Evidence Based e-Platform Evidence Based Medicine
  About EBM
 

About EBM

Traditionally, doctors learnt from past experience, prevailing practice, professional training and peer opinion. However, in nowadays world, we tend to turn our focus to medical research for updating our medical practice. Many would not know where and how to search for the appropriate and relevant medical information as the sources are so vast, numerous, and diversified. Therefore, "Critical appraisal" of the medical literature is very important in helping us to find the most clinically relevant, applicable and evidence-based information for our problems.

The aim of EBM is to improve the quality of clinical judgments. The evidence is obtained by a combined effort of research data collection, analysis, interpretation and integration into our daily practices.

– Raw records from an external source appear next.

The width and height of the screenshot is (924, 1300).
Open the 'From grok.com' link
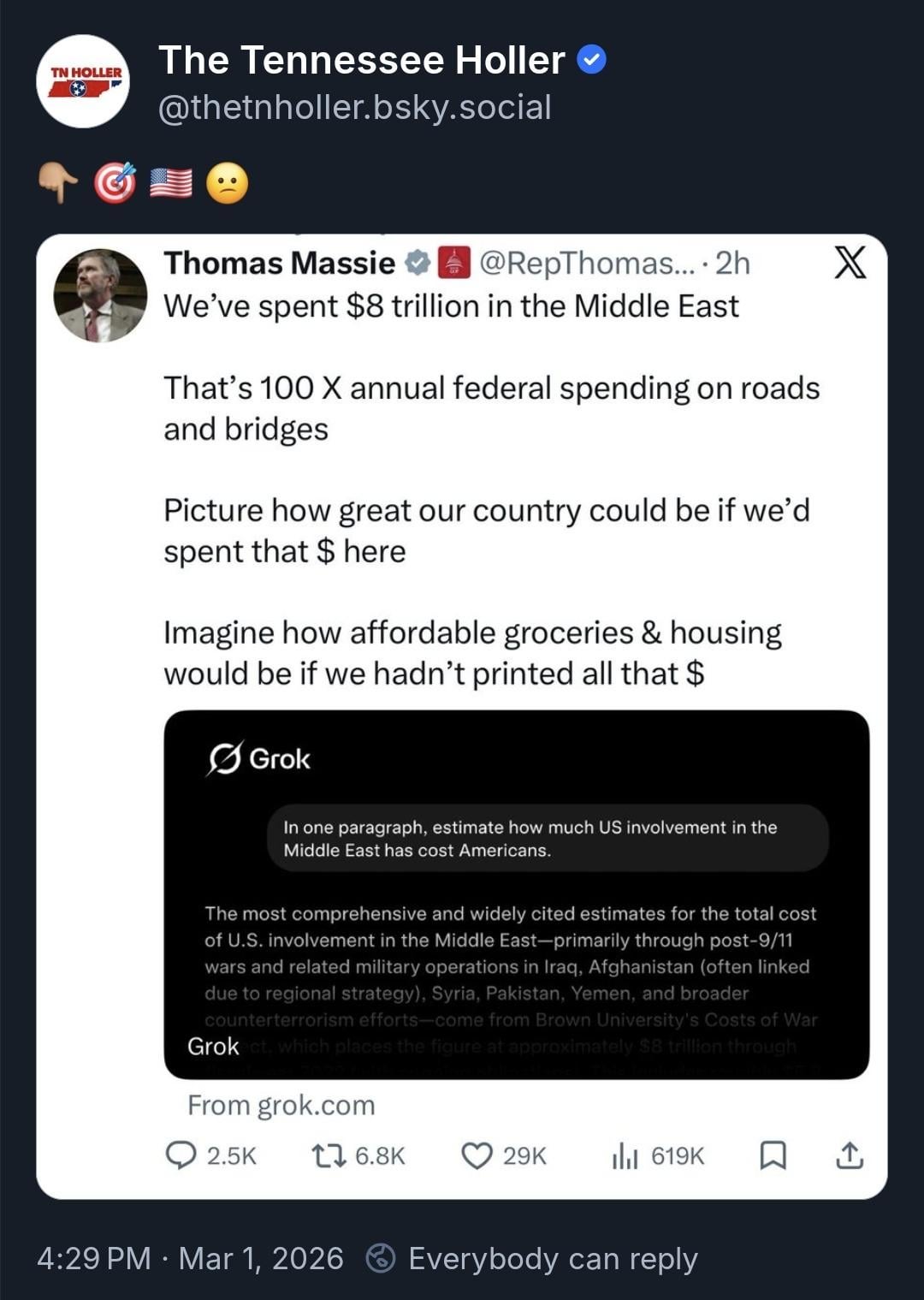(281, 1105)
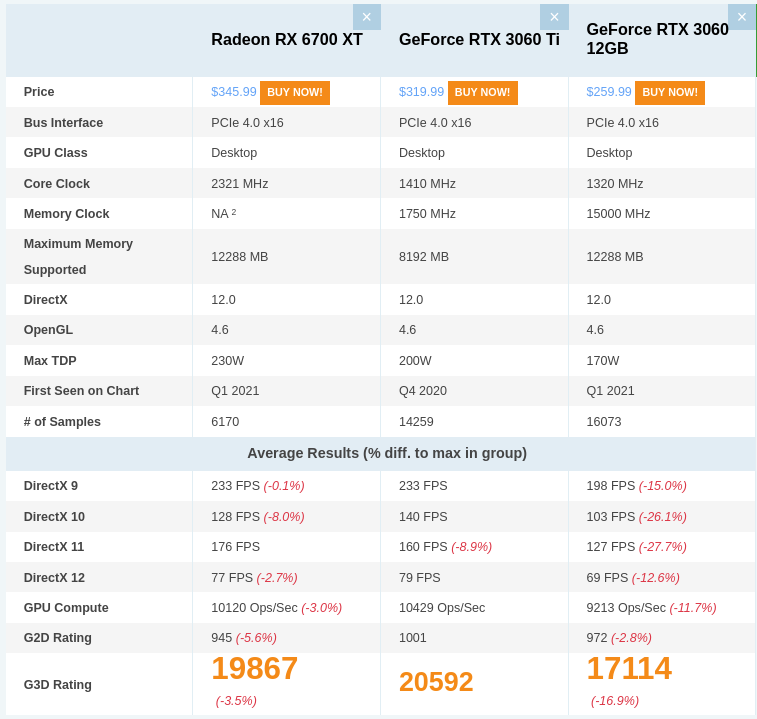This screenshot has width=757, height=719.
Task: Remove GeForce RTX 3060 12GB column
Action: [741, 17]
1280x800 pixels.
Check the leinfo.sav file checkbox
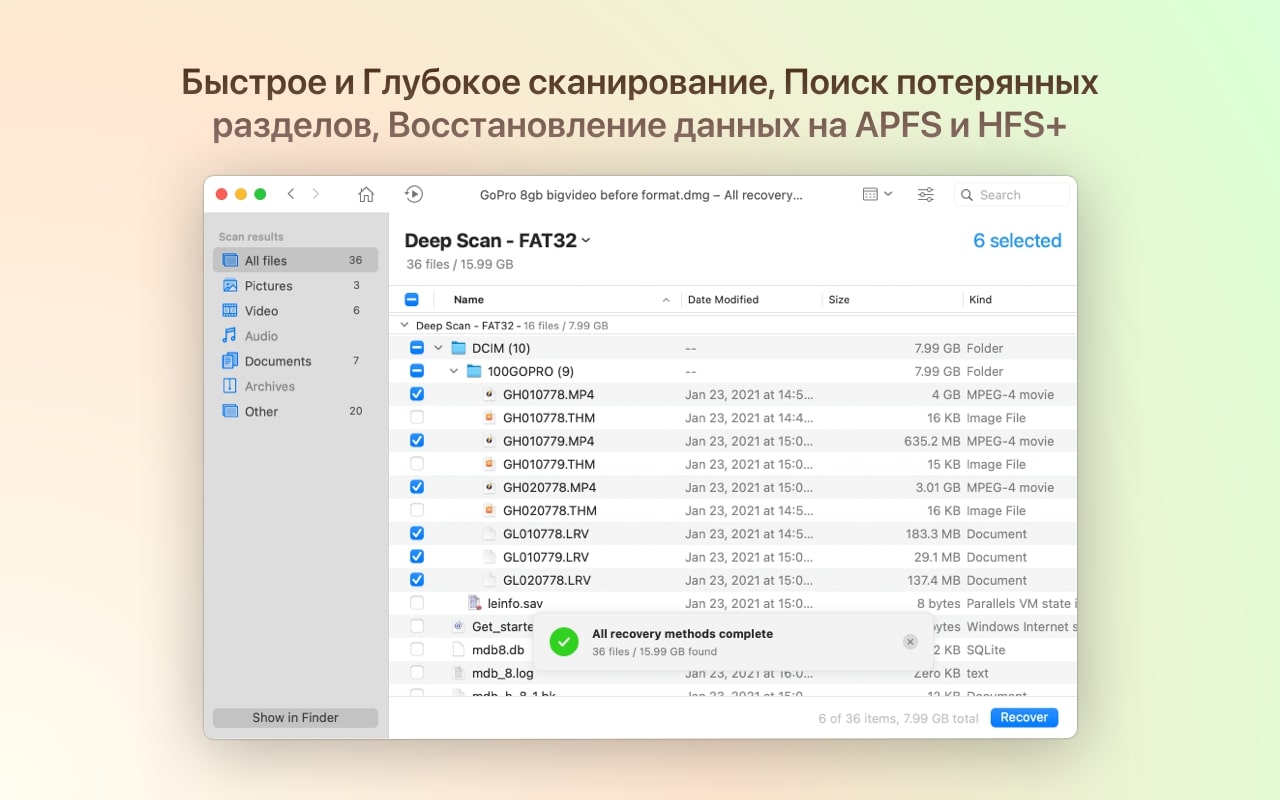416,603
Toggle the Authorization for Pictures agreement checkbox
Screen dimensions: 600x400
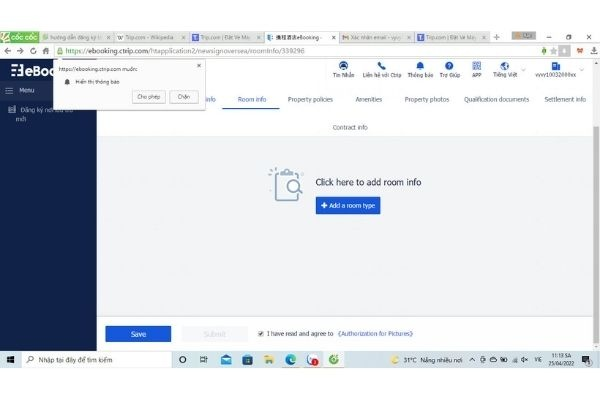(x=261, y=334)
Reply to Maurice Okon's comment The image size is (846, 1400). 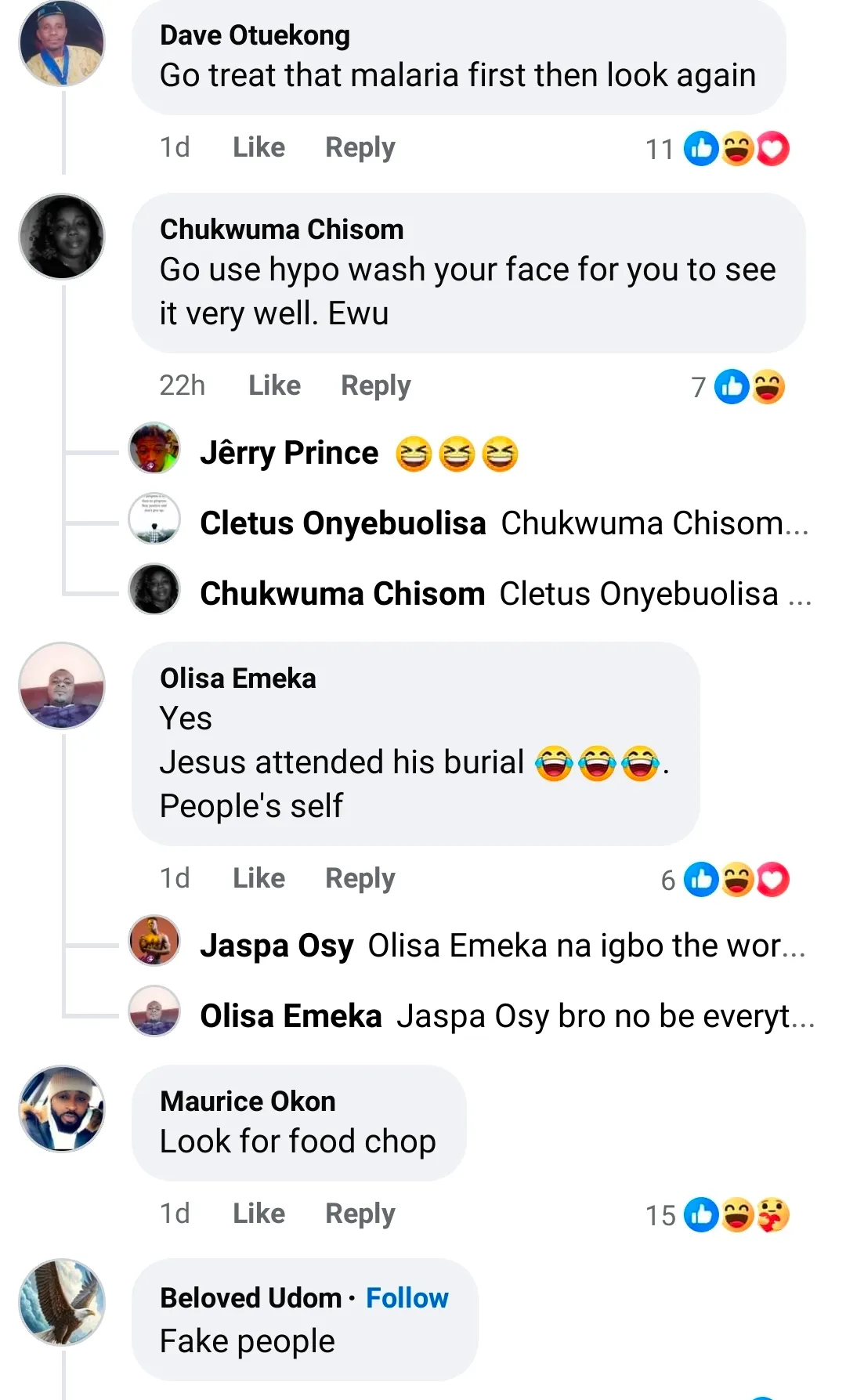pos(360,1214)
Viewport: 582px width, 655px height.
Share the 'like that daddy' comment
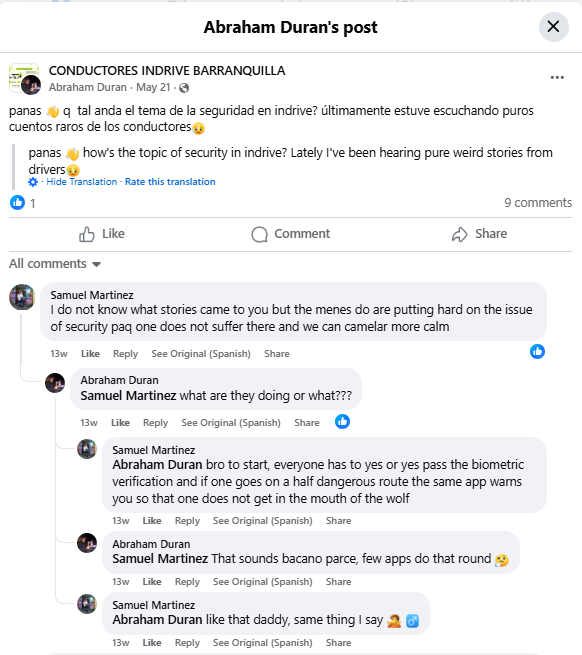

The research method need should be randomised and which the patients view and the doctor's observation and incorporation for data analysis. It is important that all the advances in medicine should be proven to do more good than harm before being put into clinical practice.

As mentioned before, there is so much medical information available in our surrounding now that sometimes we, as busy clinicians, do not know where to begin and what to believe. Therefore, it is important that we desire some effective, efficient information retrieval tools so we could use them with ease and confidence.

What is Evidence-Based Medicine?

Evidence-based medicine (EBM) is the integration of best research evidence with clinical expertise and patient values. (by Sackett et al.)

Best research evidence - clinically relevant research, often from the basic sciences of medicine, but especially from patient centered clinical research into the accuracy and precision of diagnostic tests (including the clinical examination), the power of prognostic markers, and the efficacy and safety of therapeutic, rehabilitative, and preventive regimens. New evidence from clinical research both invalidates previously accepted diagnostic tests and treatments and replaces them with new ones that are more powerful, more accurate, more efficacious, and safer.

Clinical expertise - the ability to use our clinical skills and past experience to rapidly identify each patient's unique health state and diagnosis, their individual risks and benefits of potential interventions, and their personal values and expectations.

Patient values - the unique preferences, concerns and expectations each patient brings to a clinical encounter and which must be integrated into clinical decisions if they are to serve the patient.

When these three elements are integrated, clinicians and patients form a diagnostic and therapeutic alliance which optimizes clinical outcomes and quality of life.